This README contains all the details for our project submission.
Github Repository is found here: https://github.com/MikeSalgado/Ted-Talk_Scraper
This is to create the SpeechToTextVenv folder in this repo if you don't have it already. You must delete the old folder before running this.
$ setup_venv.bat
This is to run the sr_script.py file which lets you feed in audio for the model to predict text. Currently this doesn't work in real time since we have trouble setting up our environment to grab audio input device without using anaconda or a virtual machine (Ubuntu)
$ run_script.bat
Running this python script and passing in a wav file will print the transcription that the model output. All our wav files are in the output_files folder. Change the
Run this with the current working directory in the github repository.
$ SpeechToTextVenv\Scripts\activate
$ python .\sr_script.py "output_files\2007-david-gallo-006-5000k\output_0.wav"
We included our trained model named model_prototype.ckpt that we trained in an Ubuntu environment. The model was trained on a single Ted talk since we had to use our local machine which is fairly weak and training on audio files is intensive. We couldn't set up a training environment on Rosie since it required us to sudo apt-get audio modules which we don't have access to do on Rosie.

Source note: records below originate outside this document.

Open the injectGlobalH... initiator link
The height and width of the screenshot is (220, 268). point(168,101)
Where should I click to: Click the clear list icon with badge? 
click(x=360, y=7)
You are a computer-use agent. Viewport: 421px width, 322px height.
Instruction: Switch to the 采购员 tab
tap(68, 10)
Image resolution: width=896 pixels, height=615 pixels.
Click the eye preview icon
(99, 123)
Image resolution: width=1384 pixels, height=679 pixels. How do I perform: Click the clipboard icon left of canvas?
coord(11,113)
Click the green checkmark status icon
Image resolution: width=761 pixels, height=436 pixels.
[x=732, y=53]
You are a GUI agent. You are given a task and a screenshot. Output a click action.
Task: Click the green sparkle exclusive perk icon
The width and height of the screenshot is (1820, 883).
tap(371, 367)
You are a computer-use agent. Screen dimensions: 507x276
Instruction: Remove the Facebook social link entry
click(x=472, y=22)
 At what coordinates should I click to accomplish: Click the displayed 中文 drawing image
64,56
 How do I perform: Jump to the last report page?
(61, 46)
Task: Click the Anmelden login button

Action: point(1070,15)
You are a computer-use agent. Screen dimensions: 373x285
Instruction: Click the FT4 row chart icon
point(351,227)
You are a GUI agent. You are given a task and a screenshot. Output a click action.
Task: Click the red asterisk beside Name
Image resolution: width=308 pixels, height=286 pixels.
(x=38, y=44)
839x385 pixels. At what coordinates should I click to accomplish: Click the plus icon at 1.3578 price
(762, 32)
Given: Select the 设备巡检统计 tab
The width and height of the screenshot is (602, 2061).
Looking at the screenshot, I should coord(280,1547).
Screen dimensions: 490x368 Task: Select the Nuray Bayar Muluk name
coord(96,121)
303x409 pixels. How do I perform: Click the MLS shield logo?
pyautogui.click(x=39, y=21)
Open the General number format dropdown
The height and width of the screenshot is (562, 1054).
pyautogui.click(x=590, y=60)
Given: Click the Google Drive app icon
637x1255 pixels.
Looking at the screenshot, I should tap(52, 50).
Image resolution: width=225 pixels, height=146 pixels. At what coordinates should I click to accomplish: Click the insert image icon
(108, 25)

The code used to train the model could be found here: https://github.com/LearnedVector/A-Hackers-AI-Voice-Assistant.
This model was not possible to run on windows and required a lot of setup to load in an Ubuntu environment so we decided to use SpeechRecognition to submit as our model prototype (https://github.com/Uberi/speech_recognition) since we can actually set up a working demo.
The transcripts and wav audio data could be found here: https://msoe.app.box.com/s/e4tre8q5m7c43ljpfwviklvywvtneqj9
- Folders in the audio directory are separated by Ted Talks.
- There is a train.csv and test.csv file in this github repository that has the example of what the transcribed text is for each audio segment.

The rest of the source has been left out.